MOSCOW (MRC) -- Royal Dutch Shell Plc and Murphy Oil Corp began evacuating non-essential workers from the U.S. Gulf of Mexico because of the threat from Tropical Storm Cristobal, reported Reuters.
Shell said its production and drilling operations in the US-regulated northern Gulf were unaffected despite the evacuations.
Gulf Coast spot gasoline prices remained steady, traders said. Gulf CBOB gasoline traded on Thursday at 12.50 cents per gallon below the futures benchmark, little changed from Wednesday.
The storm’s impact on prices at the pump is expected to be limited because of the loss of demand from the COVID-19 pandemic, said an analyst with Gas Buddy.
“We aren’t expecting an impact on gas prices from Cristobal at this time given its relatively weak forecast,” said Patrick De Haan at Gas Buddy.
Five companies are removing workers from the Gulf because of Cristobal, which is forecast to pass through offshore oil production areas before striking the Louisiana coast by Monday, according to the US National Hurricane Center.
BP Plc said on Wednesday that workers were being evacuated as it shuts in production at its Thunder Horse, Na Kika and Atlantis platforms. The company is also pulling non-essential workers from the Mad Dog platform, but production was unaffected.

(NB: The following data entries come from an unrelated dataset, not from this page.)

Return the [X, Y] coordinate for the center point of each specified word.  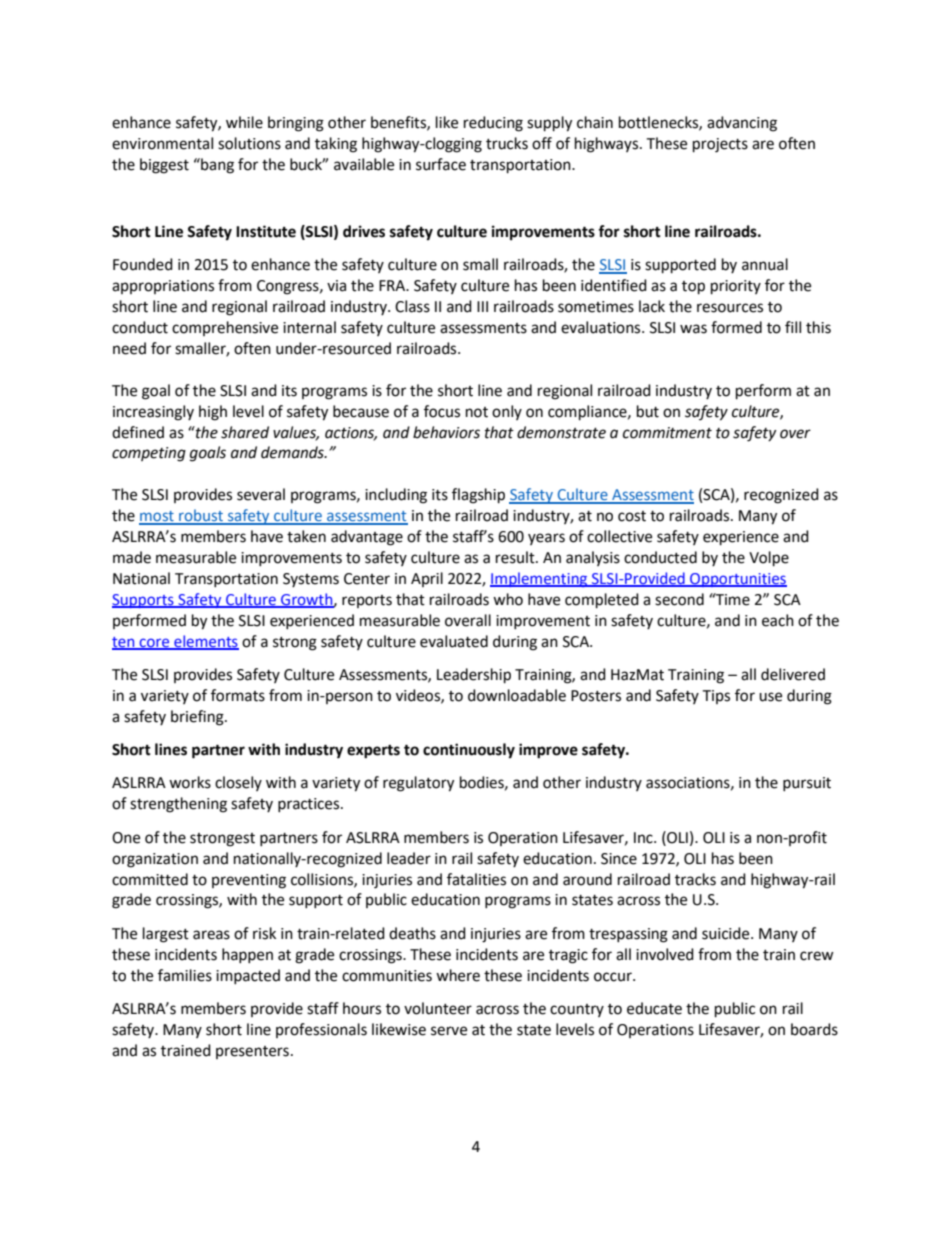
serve [449, 1031]
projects [720, 145]
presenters [252, 1052]
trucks [507, 143]
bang [216, 166]
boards [814, 1029]
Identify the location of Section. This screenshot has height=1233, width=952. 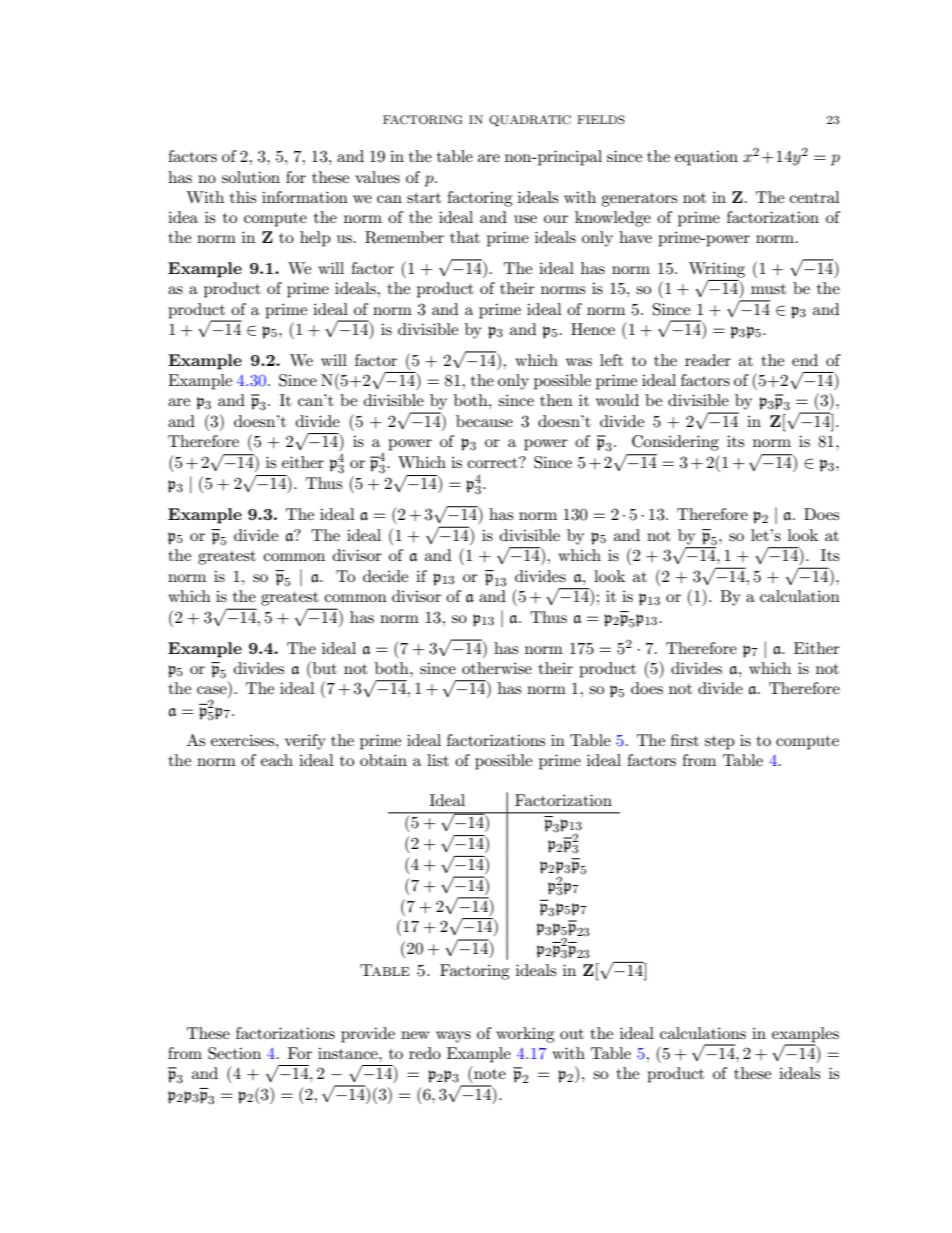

Norwegian state-oil company Equinor ASA and Occidental Petroleum Corp began evacuating non-essential workers on Wednesday. Equinor plans to shut the Titan platform on Friday, if necessary.
The Louisiana Offshore Oil Port LLC (LOOP), Exxon Mobil Corp , Chevron Corp and Hess Corp said their operations were normal.
The US Energy Information Administration expects the Gulf of Mexico to account for 15% of total US crude oil production in 2020.
As MRC wrote previously, Tropical Storm Cristobal forced ports to close in three states in Mexico's Bay of Campeche area June 3, although there has been no major impact on oil, gas or power generation infrastructure.
We remind that Royal Dutch Shell Plc restarted the crude distillation unit, coker and gasoline-producing cat cracker at its 225,300 barrel-per-day (bpd) Norco, Louisiana, refinery. Shell is restarting the hydrocracker, while the reformer and naphtha hydrotreater will remain shut for previously planned work, the sources said. The coker is scheduled to undergo planned work beginning next week, but is expected to remain in operation.
We also remind that Shell Singapore restarted its naphtha cracker in Bukom Island in early December 2019, following a two months maintenance shutdown since the beginning of October 2019. Thus, this cracker was taken off-stream for the turnaround on 1 October 2019. The cracker is able to produce 960,000 tons/year of ethylene and 550,000 tons/year of propylene.
Ethylene and propylene are feedstocks for producing polyethylene (PE) and polypropylene (PP).
According to MRC"s ScanPlast report, Russia's estimated PE consumption totalled 721,290 tonnes in the first four month of 2020, up by 4% year on year. Low density polyethylene (LDPE) and linear low density polyethylene (LLDPE) shipments grew partially because of the increased capacity utilisation at ZapSibNeftekhim. At the same time, PP shipments to the Russian market totalled 347,440 tonnes in January-April 2020 (calculated by the formula production minus export plus import). Supply exclusively of PP random copolymer increased.